By Thomas R. Schori, Ph.D., and Michael L. Garee, Principals, Millennium Marketing Research, 808 E. Ironwood, Normal, IL 61761-5239.
In the wake of "Deep Blue," IBMs super desktop computer, beating renowned world chess champion Garry Kasparov, renewed cries of doom were heard about how computers soon will overtake us humans in the "brain power" department. Dont you believe it. The computer is, was and always will be nothing more than a tool to help us humans get the most out of our own brains. It will only do what we tell it to do, but, ah, theres the rub. . . . And, thats particularly the case when it comes to using computer-generated statistics. Lets consider an example.
Soon after he was a "newly minted" PhD, one of our senior consulting partners, Tom Schori, was under contract by the U.S. Army to document the software he had developed for a new statistical procedure, "Versatile MANOVA: A repeated measures multivariate analysis of variance."
While working with the Army, Schori was asked to visit one of their research laboratories that was struggling with a problem they had encountered with a helicopter night vision goggle study. Helicopters, being very unstable flight platforms, are difficult to fly without the pilots having a visual reference point, which of course normally is lacking during night flying conditions. Therefore, the lab scientists were investigating the versatility and usefulness of three different types of night vision goggles.
To evaluate the various types of goggles, the scientists conducted a study in which they looked at pilot performance as a function of goggle type. Then, they exactly replicated the study two times. So far, so good. The only problem was that each experiment picked a different set of goggles as resulting in the most effective pilot performance! Clearly, something was awry, but what?
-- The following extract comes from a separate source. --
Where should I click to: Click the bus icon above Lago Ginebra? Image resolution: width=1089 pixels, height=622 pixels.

The scientists said that their helicopters were designed to simultaneously collect data on about 100 flight performance variables, each of which was sampled at a rate of something like 100 times per second. Clearly, a lot of data. They then said that theyd conducted the identical experiment three times and had analyzed it each time using a stepwise multiple discriminant analysis. Each time, significant differences (p < .05) were detected as a function of goggle type. That is, statistically significant differences were detected in flight performance as a function of what type goggles the pilots were wearing.
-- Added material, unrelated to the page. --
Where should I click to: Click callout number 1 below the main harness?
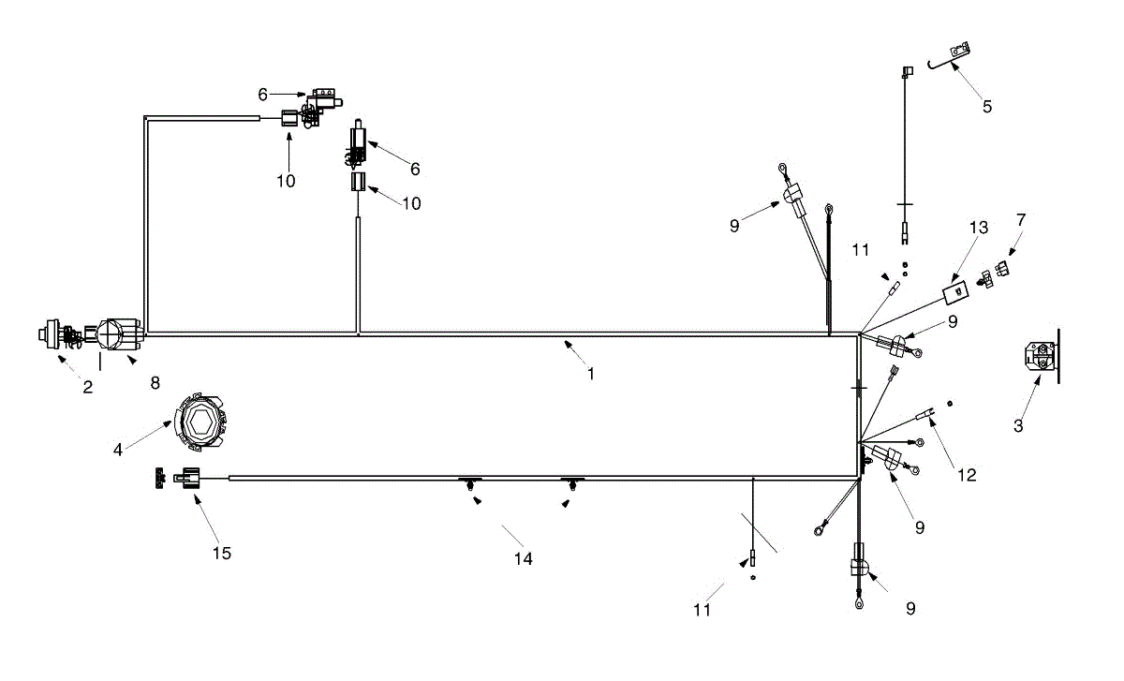pos(590,373)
The reason this ambiguity occurred proved to be rather simple. First, it resulted from the scientists having used the wrong type of discriminant analysis. They had used stepwise multiple discriminant analysis instead of the garden variety multiple discriminant analysis. Second, even though the scientists knew that it wasnt wise to consider all 100 flight performance variables simultaneously, they opted not to use their own "brain power" to reduce the number of variables to a meaningful, relevant number. Instead, they simply opted to have the "smarter" computer eliminate the superfluous variables for them. And, finally, they exacerbated the whole situation by not relying enough on their own innate intelligence to quickly deduce the nature of the problem regarding the ambiguous test results.
Any stepwise procedure throws out the variables for which statistically significant differences (p < .05) arent evident. To the naïve researcher (of which there appears to be many more than probably should be tolerated!), weeding out the insignificant variables might appear to make sense. But the result is that one risks amplifying "noise" within the data. And thats precisely what the Army study had done. Heres how.
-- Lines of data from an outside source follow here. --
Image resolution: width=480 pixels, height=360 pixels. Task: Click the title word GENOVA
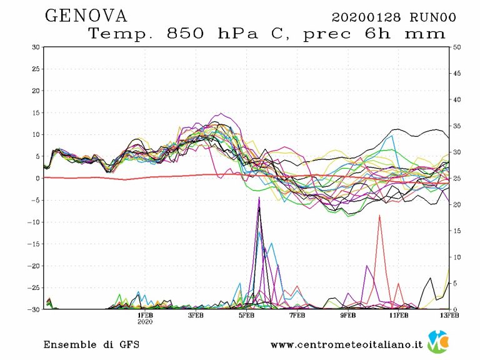pos(86,16)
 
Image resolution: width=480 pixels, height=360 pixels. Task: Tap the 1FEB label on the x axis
pos(146,316)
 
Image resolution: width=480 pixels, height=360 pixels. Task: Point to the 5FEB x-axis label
pos(247,316)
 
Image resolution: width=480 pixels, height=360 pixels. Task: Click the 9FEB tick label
pos(348,316)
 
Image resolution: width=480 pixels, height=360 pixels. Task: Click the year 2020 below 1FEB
pos(146,322)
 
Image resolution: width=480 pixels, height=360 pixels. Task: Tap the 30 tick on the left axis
pos(36,48)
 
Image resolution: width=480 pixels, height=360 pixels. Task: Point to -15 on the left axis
pos(34,244)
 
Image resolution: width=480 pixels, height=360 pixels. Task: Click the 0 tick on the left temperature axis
pos(38,178)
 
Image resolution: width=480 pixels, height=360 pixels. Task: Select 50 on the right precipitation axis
pos(456,48)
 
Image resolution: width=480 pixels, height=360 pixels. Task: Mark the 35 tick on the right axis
pos(456,126)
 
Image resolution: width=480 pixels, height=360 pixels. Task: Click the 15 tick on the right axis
pos(456,231)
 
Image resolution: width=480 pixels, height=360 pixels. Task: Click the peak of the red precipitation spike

When p < .05 is used as a criterion of statistical significance, it means that the researcher is willing to accept the fact that 5% of the time differences will be proclaimed to be statistically significant, when in fact they are only chance differences. Consequently, when 100 dependent variables are considered, we would expect to find significant differences as a function of experimental condition (type of goggles) five times merely by chance.
Now, enter the first culprit in our story, stepwise discriminant analysis. This function includes only those variables on which significant differences are apparent. Lets suppose that the truth was that no one set of night vision goggles made for any better flight performance than did any other set. Even so, in each analysis wed expect five variables to be entered for which any differences due to goggle type were due to chance. As a result, it should come as no surprise that the stepwise procedure detected significant differences in each analysis, and that in each analysis a different type of goggle was identified as producing the best flight performance. Using stepwise discriminant analysis, these researchers set themselves up to achieve ambiguous results.
Schori suggested that the scientists decide which of the 100 dependent variables they believed to be most pertinent to effective flight performance, and then analyze the data from each experiment using ordinary discriminant analysis rather than stepwise. They ultimately selected 12 key measures to consider. When they re-ran their analyses, using ordinary discriminant analysis, lo and behold, the same set of goggles was associated with the best flight performance in each analysis.
The moral of this story? Computers are smart, but were a heck of a lot smarter. Computers can spew out statistics 100 times (or more!) faster than we mere humans, but the computer doesnt "know" if they are the right statistics for the situation. Thats what we humans are supposed to use our brains for. Computers never get tired, but we humans do. Sometimes we get lazy, too, and that can be costly!